The third chunk is the username. This is also passed as a hyphen unless the user has logged in via http authentication and is requesting a file in the protected directory. It can be useful for detecting a breached or shared user account.
The fourth chunk, enclosed in square brackets, indicates the date and time the request was received along with the offset from zulu time (plus or minus a number of hours and minutes) according to the server's internal clock.
"GET /path/file.html HTTP/1.1"
The fifth chunk, enclosed in quotation marks, includes the HTTP request method, the file requested (path from the document root, or within the executables directory), and the HTTP version by which the request was received.
The sixth chunk is the HTP response code generated by the server in response to the request.
The seventh chunk is the amount of data (in bytes) sent from the server in response to the request.
The eighth chunk is the referring address - a file that contained a link that was followed to get to the requested page (or a page that contained a reference to an embedded media file, such as an image or video). It contains a hyphen if it is not received.
"Mozilla/2.14 (Windows; U; Windows NT 6.0; en-GB; rv:1.9.2)"
The last chunk is the user-agent string passed by the client software (typically, the user's Web browser).
Some additional information about the data described above:
- A log entry is generated when a file is requested from a Web server. If a page is retrieved from the client's cache, or a cache on a proxy server (which may exist at the user's ISP, your hosting provider, or any router in between), then no log entry is made.
- The remote IP address is not specific to an individual human being. In instances where multiple computers are connected to the Internet through a single router (such as a home or office network), all users will pass the same IP address to the server. Likewise, if an ISP uses load-balancing proxies, a single user may pass a handful of different IP addresses during the course of a visit. And of course, IP addresses may fluctuate over time, such that different users may have a given IP address (and one user may have several) over the course of an hour, week, day, month, etc.
- The user-agent string is not reliable. Some Web browsers are programmed to "spoof" a user-agent or present ambiguous information (a leftover from the browser wars, or a "robot" may spoof a user-agent to masquerade as a real person).

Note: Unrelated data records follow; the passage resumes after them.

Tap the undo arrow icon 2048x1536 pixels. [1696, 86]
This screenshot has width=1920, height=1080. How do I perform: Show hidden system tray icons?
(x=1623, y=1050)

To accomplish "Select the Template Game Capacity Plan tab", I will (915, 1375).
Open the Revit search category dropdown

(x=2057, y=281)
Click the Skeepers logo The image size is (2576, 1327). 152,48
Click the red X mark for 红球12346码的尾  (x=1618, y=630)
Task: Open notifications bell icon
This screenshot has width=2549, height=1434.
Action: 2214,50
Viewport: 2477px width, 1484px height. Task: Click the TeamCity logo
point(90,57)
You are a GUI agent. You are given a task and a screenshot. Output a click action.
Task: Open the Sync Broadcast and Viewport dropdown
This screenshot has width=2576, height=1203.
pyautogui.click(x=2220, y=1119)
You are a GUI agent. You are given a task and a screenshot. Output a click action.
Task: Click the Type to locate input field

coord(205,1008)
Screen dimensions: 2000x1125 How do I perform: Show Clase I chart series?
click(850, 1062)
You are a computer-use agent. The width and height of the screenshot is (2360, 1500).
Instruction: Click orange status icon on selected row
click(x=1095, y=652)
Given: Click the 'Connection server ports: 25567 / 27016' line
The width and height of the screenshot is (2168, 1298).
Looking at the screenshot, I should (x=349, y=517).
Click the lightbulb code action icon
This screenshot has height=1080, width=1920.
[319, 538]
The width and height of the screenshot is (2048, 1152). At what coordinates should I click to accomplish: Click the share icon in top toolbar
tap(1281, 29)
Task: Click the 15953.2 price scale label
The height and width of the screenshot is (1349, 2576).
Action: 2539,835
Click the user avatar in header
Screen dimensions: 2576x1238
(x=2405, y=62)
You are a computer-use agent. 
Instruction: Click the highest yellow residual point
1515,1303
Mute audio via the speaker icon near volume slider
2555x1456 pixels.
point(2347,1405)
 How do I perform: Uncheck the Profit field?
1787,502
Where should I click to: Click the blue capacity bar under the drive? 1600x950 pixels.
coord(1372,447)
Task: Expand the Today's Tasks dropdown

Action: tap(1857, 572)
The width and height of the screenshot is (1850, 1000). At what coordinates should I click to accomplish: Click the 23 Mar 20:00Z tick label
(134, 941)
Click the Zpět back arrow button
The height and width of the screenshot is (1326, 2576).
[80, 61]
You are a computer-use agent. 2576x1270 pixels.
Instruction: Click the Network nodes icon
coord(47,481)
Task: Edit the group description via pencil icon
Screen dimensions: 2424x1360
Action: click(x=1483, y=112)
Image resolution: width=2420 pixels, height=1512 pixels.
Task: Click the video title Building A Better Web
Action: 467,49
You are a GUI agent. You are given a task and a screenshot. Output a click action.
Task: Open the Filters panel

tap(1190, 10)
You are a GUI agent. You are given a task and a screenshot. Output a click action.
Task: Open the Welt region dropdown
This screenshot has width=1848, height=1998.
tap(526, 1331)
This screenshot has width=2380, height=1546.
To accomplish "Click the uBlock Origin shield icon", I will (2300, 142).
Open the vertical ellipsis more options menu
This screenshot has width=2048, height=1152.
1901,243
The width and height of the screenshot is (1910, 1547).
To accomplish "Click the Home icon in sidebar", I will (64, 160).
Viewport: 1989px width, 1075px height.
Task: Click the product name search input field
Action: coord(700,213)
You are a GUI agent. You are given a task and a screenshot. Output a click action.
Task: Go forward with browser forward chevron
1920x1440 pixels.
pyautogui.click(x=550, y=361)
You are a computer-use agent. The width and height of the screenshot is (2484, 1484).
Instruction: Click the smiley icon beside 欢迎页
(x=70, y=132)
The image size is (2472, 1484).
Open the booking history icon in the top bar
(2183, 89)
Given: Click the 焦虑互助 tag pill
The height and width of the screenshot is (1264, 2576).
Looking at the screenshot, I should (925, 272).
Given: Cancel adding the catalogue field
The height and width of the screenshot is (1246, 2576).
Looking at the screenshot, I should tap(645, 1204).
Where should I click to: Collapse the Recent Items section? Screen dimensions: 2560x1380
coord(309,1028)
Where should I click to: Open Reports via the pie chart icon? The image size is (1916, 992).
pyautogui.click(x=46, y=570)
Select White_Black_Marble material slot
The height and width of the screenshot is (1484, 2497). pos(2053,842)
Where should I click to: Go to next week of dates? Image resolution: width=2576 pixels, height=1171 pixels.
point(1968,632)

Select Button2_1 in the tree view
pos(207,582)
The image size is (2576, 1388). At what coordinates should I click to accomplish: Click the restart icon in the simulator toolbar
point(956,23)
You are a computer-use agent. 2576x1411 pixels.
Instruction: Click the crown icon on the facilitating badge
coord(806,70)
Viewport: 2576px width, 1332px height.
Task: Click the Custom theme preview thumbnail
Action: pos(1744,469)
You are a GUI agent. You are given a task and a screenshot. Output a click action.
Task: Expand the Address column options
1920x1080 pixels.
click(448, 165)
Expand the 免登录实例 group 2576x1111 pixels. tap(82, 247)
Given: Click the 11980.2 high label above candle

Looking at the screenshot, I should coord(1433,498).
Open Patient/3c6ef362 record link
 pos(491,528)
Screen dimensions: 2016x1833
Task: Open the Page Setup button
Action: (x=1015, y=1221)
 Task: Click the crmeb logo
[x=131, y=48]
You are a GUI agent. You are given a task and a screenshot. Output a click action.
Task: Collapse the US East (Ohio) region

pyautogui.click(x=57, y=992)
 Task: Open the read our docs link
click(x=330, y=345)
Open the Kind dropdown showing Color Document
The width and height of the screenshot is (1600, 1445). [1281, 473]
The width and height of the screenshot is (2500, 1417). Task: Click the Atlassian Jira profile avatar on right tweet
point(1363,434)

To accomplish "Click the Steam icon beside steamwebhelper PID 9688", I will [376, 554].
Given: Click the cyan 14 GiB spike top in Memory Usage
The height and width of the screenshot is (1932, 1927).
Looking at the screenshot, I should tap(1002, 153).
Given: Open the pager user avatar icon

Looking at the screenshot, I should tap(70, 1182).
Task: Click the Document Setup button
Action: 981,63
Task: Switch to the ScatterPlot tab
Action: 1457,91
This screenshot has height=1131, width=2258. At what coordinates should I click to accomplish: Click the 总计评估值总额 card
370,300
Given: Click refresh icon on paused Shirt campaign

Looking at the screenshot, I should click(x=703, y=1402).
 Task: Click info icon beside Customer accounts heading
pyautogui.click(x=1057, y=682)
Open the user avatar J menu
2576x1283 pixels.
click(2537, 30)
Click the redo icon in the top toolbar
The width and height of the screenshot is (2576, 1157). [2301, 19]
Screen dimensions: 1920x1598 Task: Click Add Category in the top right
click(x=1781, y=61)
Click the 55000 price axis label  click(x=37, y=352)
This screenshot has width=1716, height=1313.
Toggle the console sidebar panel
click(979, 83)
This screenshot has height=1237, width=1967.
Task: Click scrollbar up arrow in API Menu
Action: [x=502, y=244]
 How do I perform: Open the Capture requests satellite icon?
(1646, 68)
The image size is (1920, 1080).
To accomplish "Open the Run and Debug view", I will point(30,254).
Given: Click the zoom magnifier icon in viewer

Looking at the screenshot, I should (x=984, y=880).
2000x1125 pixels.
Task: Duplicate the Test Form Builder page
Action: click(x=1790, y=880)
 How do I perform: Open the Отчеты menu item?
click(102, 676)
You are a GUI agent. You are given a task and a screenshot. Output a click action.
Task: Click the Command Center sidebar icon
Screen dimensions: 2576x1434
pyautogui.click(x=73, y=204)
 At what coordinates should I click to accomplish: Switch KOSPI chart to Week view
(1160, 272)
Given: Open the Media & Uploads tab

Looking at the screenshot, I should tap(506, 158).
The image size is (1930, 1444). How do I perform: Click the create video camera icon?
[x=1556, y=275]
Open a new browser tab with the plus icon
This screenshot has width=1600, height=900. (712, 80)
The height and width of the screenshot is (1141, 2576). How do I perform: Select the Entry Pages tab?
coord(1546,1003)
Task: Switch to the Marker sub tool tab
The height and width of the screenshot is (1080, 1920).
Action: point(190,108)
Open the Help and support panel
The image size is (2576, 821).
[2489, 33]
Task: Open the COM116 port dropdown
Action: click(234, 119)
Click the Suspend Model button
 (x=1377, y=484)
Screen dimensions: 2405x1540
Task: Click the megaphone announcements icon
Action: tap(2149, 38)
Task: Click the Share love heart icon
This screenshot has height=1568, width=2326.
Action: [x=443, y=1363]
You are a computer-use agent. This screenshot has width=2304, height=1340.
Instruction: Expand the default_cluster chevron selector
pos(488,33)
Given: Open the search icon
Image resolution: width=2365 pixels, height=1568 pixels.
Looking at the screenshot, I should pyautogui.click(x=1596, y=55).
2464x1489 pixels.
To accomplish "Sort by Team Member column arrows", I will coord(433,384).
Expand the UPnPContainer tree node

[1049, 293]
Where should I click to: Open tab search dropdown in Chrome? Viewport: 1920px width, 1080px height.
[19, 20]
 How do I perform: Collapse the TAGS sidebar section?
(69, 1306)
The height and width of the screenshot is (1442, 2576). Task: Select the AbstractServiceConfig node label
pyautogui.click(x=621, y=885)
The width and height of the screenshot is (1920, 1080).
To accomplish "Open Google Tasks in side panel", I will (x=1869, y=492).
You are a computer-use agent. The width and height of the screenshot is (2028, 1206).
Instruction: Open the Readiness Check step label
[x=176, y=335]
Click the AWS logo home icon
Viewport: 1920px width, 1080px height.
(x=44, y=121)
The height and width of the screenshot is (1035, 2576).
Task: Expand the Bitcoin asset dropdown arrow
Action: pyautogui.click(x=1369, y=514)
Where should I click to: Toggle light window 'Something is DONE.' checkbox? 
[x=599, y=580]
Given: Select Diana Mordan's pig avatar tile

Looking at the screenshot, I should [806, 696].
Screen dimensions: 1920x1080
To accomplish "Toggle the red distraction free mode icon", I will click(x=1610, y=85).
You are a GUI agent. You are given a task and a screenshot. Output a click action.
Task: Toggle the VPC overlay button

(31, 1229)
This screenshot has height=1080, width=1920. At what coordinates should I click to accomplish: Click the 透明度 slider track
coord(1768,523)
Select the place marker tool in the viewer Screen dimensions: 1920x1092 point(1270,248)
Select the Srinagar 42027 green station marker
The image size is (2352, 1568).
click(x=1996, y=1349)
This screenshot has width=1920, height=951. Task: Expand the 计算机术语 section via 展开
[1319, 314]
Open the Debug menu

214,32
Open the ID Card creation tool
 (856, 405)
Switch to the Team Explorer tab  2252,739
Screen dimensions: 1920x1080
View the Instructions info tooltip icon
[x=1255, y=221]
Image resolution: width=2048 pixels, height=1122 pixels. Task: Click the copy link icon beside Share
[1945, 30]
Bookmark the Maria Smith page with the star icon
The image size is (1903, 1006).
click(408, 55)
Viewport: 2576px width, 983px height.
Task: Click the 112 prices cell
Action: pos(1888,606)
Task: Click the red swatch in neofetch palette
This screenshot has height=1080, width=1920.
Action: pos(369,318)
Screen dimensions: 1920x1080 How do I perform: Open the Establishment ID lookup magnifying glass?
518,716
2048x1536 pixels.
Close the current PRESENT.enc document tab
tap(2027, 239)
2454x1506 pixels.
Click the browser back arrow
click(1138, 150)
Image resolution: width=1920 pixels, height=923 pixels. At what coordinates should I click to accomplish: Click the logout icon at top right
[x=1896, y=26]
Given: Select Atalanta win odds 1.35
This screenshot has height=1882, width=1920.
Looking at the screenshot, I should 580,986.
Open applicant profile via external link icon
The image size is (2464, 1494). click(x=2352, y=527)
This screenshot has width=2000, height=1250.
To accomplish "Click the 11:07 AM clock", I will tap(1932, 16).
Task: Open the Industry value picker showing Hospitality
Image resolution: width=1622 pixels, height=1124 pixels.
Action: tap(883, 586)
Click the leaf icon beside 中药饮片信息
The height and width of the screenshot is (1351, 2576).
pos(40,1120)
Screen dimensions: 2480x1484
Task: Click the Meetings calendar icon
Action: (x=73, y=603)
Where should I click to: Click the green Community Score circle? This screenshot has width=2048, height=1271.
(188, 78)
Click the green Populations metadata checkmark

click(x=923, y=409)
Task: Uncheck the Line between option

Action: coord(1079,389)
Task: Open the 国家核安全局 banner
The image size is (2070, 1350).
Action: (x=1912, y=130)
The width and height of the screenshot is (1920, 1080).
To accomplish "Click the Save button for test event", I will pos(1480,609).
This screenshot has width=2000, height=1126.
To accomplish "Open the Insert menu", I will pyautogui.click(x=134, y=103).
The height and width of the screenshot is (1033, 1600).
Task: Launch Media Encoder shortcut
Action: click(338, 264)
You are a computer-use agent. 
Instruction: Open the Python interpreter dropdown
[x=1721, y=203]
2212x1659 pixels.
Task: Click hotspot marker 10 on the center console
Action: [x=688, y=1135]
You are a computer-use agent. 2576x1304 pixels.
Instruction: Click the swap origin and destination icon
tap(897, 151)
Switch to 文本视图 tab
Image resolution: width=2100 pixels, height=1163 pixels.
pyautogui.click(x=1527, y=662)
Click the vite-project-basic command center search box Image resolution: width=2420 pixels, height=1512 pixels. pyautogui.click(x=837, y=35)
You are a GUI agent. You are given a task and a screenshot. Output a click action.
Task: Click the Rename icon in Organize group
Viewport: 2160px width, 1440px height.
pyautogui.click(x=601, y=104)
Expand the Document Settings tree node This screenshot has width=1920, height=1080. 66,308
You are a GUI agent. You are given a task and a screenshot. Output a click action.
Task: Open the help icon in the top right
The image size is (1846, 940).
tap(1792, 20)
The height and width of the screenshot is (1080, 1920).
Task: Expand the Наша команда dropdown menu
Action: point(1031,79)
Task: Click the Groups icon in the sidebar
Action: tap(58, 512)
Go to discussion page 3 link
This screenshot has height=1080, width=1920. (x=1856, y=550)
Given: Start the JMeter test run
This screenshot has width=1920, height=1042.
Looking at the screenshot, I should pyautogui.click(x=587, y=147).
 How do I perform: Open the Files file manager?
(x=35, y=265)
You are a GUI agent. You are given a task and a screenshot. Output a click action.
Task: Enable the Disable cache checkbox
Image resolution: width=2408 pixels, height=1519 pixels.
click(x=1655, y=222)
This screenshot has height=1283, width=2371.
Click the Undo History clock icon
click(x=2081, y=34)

Otherwise, the information in the log file is generally reliable. I wouldn't go so far as to say it's impossible to spoof other data, just that there doesn't seem to be much point in doing so, and I'm not aware that forgery been a widespread problem.
It's beyond the scope of the present document to get into the methods for statistical analysis that derive "meaning" from this data - but here are a sampling of the kinds of questions log data can answer:
- What times of day (and days of the week) does my Web site get the most traffic?
- How many times was each page on my server downloaded?
- What browsers are people using to look at my home page?
- How do people navigate through my site to arrive at a specific page?
- Who is stealing my bandwidth by linking to images on my server from other sites?
- Do any of my users appear to be sharing out their passwords to my members-only content?
- When people come to my site from Google, what search terms did they use to find my site?
- Are people downloading my video files completely, or quitting before they finish loading them?
- How long does the average user stay on my home page before clicking to the next file?
- What percentage of users click the various links on my menu page?
- What other Web sites are sending visitors to mine?
Each of these questions, and many others, can be answered by aggregating and running comparisons on the data contained in the server log file.